Hi all,
I'm relatively new to OpenCL (but experienced with CUDA - porting an application currently, still on nvidia 285 device) and to these forums but I've come across an area not addressed by any of the documentation I have (opencl spec, reference card, reference pages, nvidia ocl programming guide, jumpstart guide etc etc) - or at least I haven't found the 1 line that does apply in the 300 page spec...

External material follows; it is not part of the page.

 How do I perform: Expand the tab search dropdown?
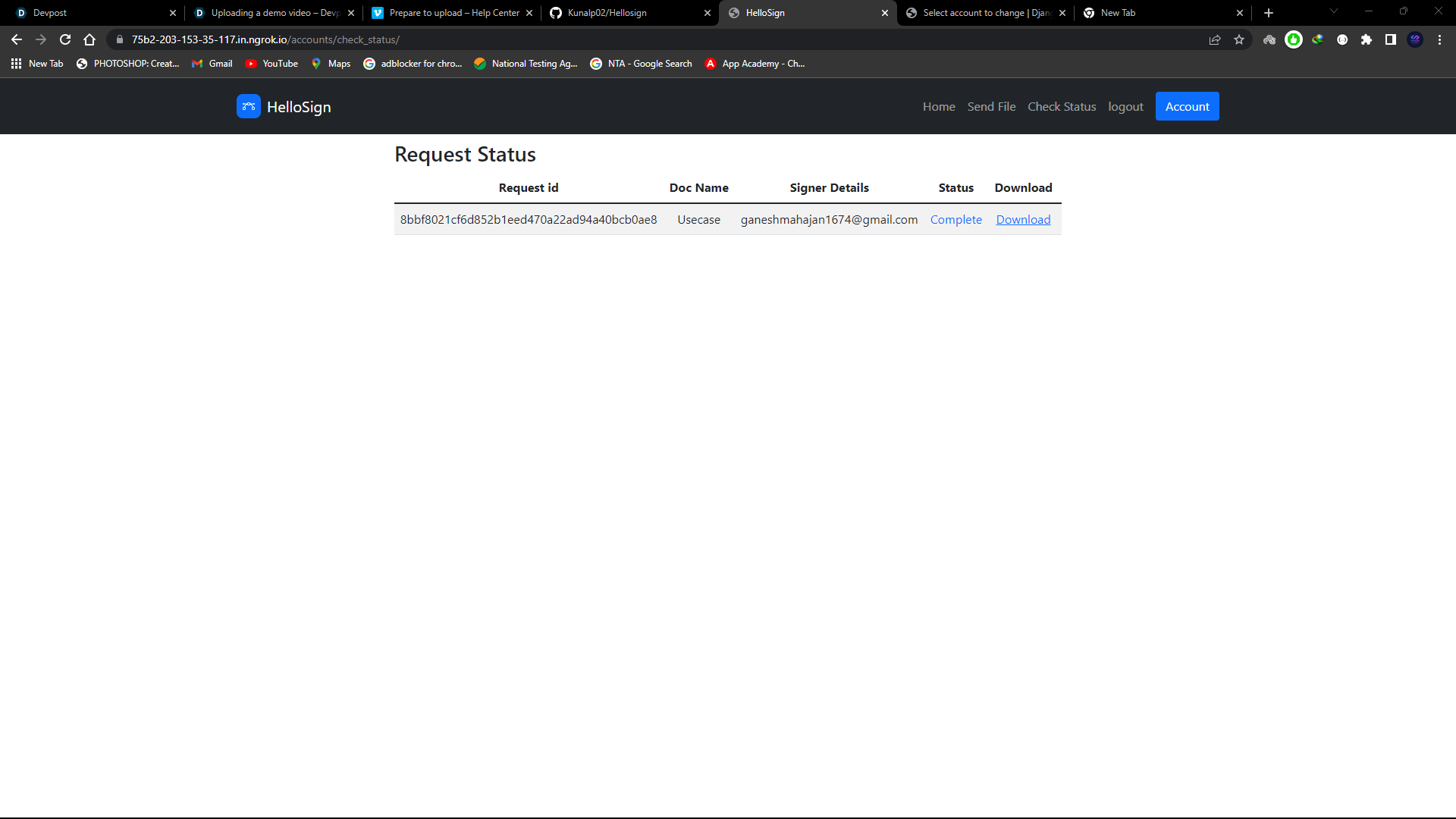coord(1333,11)
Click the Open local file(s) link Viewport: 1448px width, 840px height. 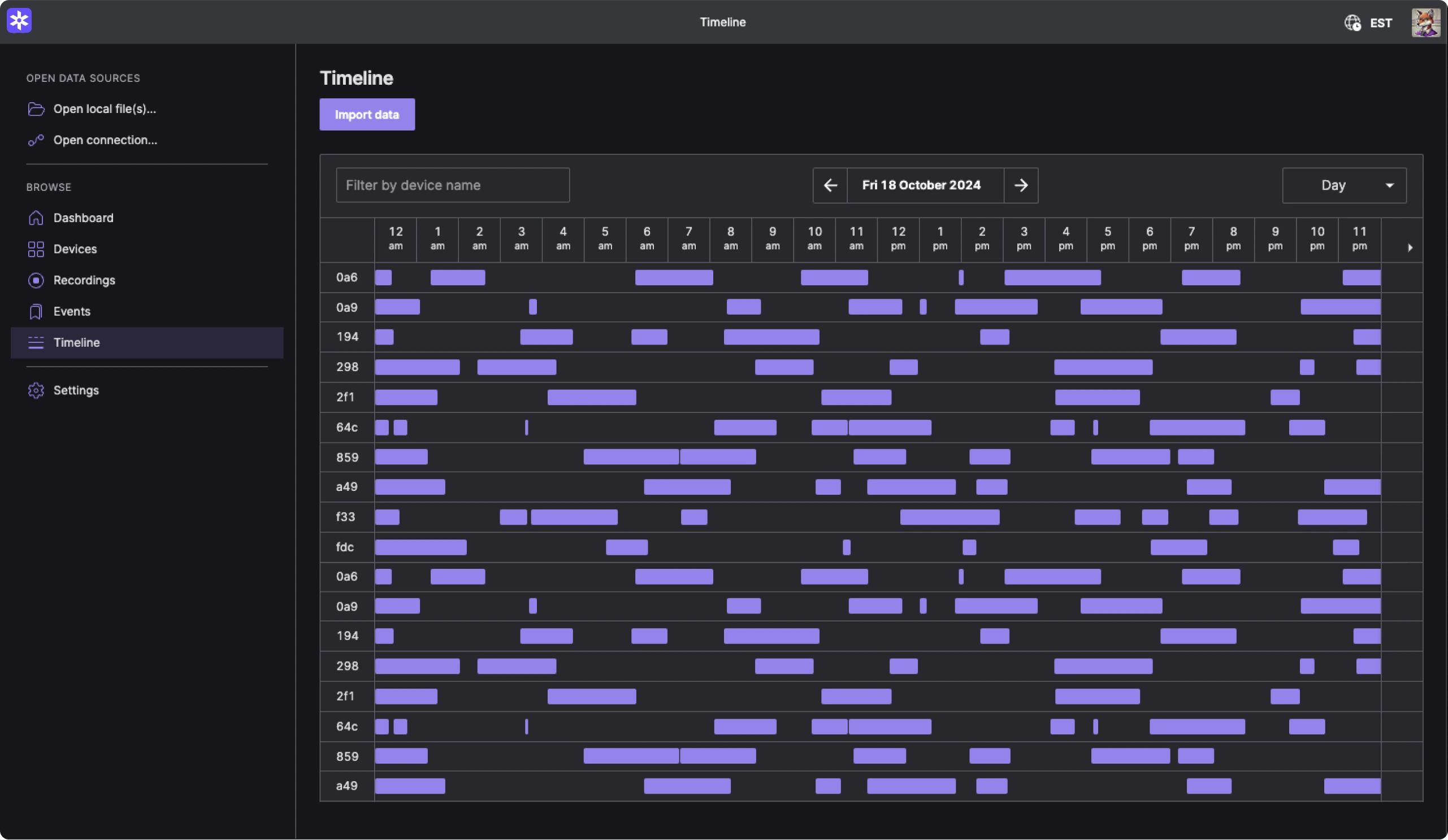click(104, 109)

In general I'm looking for information regarding running a kernel repeatedly. Ultimately the input data (128MB buffer of raw data) will vary but currently contains zeros - bar a few values to make sure the kernel was reading it properly.
The program flow I'm after is something like:
Code :
/*General Initialisation for first pass*/
 
//setup opencl context command queue kernel program etc...
initCL(&clCommandQueue, &clContext, &clKernel);
 
//initialise input data - hostInputData has been allocated as 'new cl_uchar[128MB];' and memset/populated with data
cl_mem devInput = clCreateBuffer(clContext, CL_MEM_READ_ONLY | CL_MEM_COPY_HOST_PTR, 128MB*sizeof(cl_uchar), hostInputData, &errCode);
 
//initialise results memory
cl_mem devResults = clCreateBuffer(clContext, CL_MEM_WRITE_ONLY, resultsSize, NULL, &errCode);
 
size_t globalWorkSize = 262144;
size_t localWorkSize = 512;
 
/* Main execution loop */
 
for (u_int32_t i = 0; i < loopCount; i++)
{
 
//write input data - for first pass this has already been done, but technicality in this instance
//ultimately I will employ double buffering with async copies to hide these transactions but in the spirit of simplicity...
clEnqueueWriteBuffer(clCommandQueue, devInput, CL_TRUE, 0, 128MB, hostInputData, 0, NULL, NULL);
 
//set kernel args
clSetKernelArg(clKernel, 0, sizeof(cl_mem), &devInput);
clSetKernelArg(clKernel, 1, sizeof(cl_mem), &devResults);
 
//run kernel
clEnqueueNDRangeKernel(clCommandQueue, clKernel, 1, 0, &globalWorkSize, &localWorkSize, 0, NULL, NULL);
 
//get results - hostResults is allocated during initialisation as 'new cl_uint[resultsSize];'
clEnqueueReadBuffer(clCommandQueue, hostResults, CL_TRUE, 0, resultsSize, devResults, 0, NULL, NULL);
 
}
Note: This is only psuedo-code representation

(In the background to this openCL work a second input host buffer will be populated with data and these alternated in the clEnqueueWriteBuffer instruction)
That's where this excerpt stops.